Census Tracts: contiguous geographic regions that function as the foundation of a census.
Population Composition: the makeup of a population gathered by the census every ten years.
Quantitative Data: information that can be counted, measured, or sequenced by numeric value.
Qualitative Data: based primarily on surveys, field studies, photos, video, and interviews from people who provide personal perceptions and meaningful descriptions.
6.10 Challenges of Urban Changes
Blockbusting: when people of an ethnic group sold their homes upon learning that members of another ethnic group were moving into the neighborhood that members of another ethnic group were moving into the neighborhood.
Eminent Domain: allows the government to claim private property from individuals, pay them for the property, and then use the land for the public good.
Environmental Injustice/Environmental Racism: the disproportionate exposure of minorities and the poor to pollution and its impacts, plus the unequal protection of their rights under the law.
Gated Communities: the building of walled or fenced neighborhoods with limited access and entry points.

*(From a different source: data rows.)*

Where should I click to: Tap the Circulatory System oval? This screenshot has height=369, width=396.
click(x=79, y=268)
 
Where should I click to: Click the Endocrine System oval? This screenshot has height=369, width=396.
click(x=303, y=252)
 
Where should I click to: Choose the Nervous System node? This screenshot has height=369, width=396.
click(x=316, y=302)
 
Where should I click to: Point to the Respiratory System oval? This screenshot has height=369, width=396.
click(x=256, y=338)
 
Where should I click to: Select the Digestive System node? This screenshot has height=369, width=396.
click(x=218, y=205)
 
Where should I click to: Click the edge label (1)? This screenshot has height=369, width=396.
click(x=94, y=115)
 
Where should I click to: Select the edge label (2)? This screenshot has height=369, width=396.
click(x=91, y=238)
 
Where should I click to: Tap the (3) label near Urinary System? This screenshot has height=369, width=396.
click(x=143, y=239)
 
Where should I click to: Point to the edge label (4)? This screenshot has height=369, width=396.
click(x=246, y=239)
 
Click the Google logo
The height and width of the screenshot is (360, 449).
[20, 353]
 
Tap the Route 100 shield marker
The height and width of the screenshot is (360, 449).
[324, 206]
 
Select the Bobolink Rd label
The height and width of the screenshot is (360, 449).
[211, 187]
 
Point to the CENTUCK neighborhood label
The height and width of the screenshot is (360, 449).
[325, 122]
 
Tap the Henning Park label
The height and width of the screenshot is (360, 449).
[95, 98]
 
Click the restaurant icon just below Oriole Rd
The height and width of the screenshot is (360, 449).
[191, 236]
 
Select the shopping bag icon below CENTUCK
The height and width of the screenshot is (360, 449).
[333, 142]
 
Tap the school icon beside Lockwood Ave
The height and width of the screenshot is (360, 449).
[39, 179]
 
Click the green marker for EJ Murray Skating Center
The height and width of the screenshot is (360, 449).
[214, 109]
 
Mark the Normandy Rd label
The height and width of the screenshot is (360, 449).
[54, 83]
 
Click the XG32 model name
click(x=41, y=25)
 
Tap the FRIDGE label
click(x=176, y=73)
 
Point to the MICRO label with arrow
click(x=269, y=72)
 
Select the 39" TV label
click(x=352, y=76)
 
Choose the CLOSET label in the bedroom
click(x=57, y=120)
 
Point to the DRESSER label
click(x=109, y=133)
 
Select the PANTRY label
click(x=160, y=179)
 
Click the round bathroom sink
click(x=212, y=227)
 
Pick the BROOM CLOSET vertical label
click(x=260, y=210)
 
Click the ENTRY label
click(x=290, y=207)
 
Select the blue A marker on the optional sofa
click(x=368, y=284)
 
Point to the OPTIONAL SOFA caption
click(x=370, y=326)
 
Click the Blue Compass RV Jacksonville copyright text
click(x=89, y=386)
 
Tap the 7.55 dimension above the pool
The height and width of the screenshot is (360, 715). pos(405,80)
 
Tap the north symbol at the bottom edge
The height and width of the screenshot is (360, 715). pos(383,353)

Gentrification: the process of converting an urban inner-city neighborhood from a mostly low income, renter-occupied area to a predominately wealthier, owner occupied area of a city.
Ghettos: areas of poverty occupied by a minority group as a result of discrimination.
Inclusionary Zoning: offer incentives for developers to set aside a percentage of housing for low-income renters or buyers.
Informal Settlements: densely populated areas built without coordinated planning and without sufficient public services for electricity, water, and sewage.
Land Tenure: the legal protection of contracts to show ownership of the land or structures.
Racial Segregation: occurs when people live in separate neighborhoods based on their ethnicity or race.
Redlining: the process by which banks refuse loans to those who want to purchase and improve properties in certain urban areas.
Urban Renewal: the policy that allowed governments to clear out the blighted inner-city slums, which usually displaced the residents to low income government housing complexes, and built new development projects.
Zones of Abandonment: areas of a city that have been deserted by their owners for either economic or environmental reasons.
6.11 Challenges of Urban Sustainability:
Brownfield: consists of dilapidated buildings and polluted or contaminated soils.
Rush Hour: the commuting periods in early morning and in late afternoon or early evening when many people travel to and from work, idling cars on roads increase and concentrate air pollutants in the city.
Suburban Sprawl: the rapid spread of development outward from the inner city.
Urban Heat Island: an area of a city warmer than surrounding areas due to the concentration of buildings and concrete.
Urban Redevelopment: involves renovating a site within a city by removing the existing landscape and rebuilding from the ground up.
Urban Wildlife: such as rats, raccoons, and pigeons can thrive in cities, but can spread diseases and be a nuisance to people.